There are a number of limitations to the present study. The sample was a convenience sample and may not be representative of the population. The study was carried out across three healthcare organisations in two counties but may not reflect the picture nationally. The questionnaire asked for participants’ role but did not classify maternity staff separately from other HCWs, so it is not possible to analyse this group separately. An issue with questionnaires exploring attitudes is that participants may give what they think are the ‘correct’ answers, and therefore some of the responses reported may not always fully reflect behaviour on the wards.

Footnotes

Declaration of conflicting interests: The author(s) declared no potential conflicts of interest with respect to the research, authorship, and/or publication of this article.

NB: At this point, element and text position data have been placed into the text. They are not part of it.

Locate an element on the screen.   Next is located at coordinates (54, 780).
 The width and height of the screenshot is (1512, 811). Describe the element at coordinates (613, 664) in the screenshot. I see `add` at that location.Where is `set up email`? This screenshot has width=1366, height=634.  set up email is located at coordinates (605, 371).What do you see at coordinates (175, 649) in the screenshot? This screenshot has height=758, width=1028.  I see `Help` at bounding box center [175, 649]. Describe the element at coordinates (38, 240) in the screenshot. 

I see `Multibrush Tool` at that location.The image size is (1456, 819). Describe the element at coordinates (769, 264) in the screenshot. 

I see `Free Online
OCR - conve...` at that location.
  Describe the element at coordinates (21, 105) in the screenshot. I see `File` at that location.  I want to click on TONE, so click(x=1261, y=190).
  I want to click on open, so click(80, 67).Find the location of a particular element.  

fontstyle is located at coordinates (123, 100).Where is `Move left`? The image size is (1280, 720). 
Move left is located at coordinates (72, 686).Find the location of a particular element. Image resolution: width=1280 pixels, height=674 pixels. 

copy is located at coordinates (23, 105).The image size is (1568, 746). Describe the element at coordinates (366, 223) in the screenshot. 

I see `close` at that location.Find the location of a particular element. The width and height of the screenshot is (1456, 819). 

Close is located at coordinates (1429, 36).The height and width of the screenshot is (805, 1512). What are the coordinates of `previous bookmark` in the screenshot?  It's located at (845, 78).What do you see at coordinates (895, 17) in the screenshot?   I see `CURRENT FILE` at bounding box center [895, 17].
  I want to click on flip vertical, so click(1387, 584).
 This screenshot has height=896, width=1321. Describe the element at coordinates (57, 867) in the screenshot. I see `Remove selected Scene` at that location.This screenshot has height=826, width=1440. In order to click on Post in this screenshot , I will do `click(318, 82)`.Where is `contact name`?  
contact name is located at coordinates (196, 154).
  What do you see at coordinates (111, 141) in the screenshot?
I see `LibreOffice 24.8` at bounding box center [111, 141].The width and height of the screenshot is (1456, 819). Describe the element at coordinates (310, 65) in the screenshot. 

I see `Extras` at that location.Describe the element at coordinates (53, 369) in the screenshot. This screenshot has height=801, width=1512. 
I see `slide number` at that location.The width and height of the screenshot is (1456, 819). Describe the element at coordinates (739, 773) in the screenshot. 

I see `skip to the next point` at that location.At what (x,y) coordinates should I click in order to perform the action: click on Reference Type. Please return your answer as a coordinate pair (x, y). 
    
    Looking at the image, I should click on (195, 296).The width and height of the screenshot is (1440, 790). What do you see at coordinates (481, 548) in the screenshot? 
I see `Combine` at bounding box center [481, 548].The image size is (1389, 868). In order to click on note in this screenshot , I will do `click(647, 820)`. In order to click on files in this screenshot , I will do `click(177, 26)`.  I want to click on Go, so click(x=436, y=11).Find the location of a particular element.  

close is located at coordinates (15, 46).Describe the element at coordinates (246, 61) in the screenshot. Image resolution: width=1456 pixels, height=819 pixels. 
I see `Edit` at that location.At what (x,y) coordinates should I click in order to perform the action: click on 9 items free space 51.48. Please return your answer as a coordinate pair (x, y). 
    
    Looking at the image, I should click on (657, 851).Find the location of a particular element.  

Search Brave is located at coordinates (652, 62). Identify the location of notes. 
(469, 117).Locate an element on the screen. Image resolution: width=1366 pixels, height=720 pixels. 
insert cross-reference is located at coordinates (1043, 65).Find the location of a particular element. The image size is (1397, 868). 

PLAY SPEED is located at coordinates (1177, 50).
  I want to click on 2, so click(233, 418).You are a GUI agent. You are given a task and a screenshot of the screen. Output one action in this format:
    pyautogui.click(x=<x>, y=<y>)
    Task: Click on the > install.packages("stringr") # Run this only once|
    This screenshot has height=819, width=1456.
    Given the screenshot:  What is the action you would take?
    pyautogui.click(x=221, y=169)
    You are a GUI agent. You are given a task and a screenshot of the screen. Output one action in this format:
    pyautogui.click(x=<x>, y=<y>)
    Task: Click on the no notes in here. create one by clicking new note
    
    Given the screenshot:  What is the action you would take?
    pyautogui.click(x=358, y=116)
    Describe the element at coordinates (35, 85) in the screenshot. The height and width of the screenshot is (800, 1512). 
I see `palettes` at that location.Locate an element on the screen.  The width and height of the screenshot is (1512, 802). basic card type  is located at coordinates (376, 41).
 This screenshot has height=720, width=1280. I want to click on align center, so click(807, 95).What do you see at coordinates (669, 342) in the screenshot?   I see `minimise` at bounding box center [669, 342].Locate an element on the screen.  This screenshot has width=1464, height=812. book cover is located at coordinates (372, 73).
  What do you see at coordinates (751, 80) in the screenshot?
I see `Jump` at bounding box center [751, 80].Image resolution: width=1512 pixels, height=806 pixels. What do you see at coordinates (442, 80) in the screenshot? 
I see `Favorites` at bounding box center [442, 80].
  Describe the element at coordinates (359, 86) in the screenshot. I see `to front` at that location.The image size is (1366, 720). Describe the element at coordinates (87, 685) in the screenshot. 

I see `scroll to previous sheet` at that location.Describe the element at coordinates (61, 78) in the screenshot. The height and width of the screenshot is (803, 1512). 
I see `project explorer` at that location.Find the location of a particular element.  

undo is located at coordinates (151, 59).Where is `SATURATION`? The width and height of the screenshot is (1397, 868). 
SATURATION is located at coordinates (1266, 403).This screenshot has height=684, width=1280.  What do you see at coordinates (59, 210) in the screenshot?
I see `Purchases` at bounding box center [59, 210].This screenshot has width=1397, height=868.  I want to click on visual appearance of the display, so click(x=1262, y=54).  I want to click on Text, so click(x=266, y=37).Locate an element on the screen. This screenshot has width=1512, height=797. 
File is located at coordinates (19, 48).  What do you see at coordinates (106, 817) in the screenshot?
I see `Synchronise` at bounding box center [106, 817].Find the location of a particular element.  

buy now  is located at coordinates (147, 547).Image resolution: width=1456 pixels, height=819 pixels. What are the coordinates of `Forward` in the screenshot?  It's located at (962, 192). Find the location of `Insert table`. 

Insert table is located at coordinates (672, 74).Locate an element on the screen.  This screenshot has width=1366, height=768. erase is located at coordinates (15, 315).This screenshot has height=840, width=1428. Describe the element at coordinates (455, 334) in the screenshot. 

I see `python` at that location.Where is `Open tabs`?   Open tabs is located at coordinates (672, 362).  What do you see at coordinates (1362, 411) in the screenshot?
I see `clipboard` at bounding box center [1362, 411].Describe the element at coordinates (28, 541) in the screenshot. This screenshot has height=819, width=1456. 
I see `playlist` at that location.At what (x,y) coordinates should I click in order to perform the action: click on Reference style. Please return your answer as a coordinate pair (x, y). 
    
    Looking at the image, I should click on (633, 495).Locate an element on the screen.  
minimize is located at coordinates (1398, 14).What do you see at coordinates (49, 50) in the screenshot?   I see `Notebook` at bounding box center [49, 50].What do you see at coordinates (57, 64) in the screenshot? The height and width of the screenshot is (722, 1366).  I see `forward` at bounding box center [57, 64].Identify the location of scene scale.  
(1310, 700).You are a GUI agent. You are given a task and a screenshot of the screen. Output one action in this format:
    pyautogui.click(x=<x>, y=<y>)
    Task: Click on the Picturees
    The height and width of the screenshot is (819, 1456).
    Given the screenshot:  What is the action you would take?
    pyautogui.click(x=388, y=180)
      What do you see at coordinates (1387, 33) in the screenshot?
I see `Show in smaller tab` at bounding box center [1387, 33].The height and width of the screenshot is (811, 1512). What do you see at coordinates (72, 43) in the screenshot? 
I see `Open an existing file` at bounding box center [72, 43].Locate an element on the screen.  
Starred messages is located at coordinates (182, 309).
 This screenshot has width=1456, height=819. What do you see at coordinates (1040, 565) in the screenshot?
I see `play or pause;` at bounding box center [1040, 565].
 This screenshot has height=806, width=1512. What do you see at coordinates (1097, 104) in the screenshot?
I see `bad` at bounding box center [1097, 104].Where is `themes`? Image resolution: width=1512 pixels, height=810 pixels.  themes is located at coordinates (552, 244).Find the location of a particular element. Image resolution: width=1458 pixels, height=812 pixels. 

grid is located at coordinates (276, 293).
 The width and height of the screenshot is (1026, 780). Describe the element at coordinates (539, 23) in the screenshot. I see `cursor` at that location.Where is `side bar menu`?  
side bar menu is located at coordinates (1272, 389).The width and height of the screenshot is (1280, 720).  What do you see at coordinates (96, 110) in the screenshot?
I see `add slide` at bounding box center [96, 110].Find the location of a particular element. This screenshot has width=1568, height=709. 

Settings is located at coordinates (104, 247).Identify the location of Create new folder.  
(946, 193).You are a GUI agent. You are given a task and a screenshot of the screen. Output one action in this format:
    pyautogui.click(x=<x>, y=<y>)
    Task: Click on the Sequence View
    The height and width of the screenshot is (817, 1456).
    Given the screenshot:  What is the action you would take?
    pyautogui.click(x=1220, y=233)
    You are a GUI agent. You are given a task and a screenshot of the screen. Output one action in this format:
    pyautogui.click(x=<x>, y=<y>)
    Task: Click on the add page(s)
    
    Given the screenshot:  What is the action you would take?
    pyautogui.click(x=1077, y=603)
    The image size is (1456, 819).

Funding: The author(s) disclosed receipt of the following financial support for the research, authorship, and/or publication of this article: This work was supported by a commercial sponsor Industrial Microbiology Services Limited (IMSL), Pale Lane, Hartley Wintney, Hampshire; and research funding from the Infection Prevention Society, London South branch.

The data collection tools (questionnaire and interview script), data and statistical analysis can be accessed from the authors.

Peer review statement: Not commissioned; blind peer-reviewed.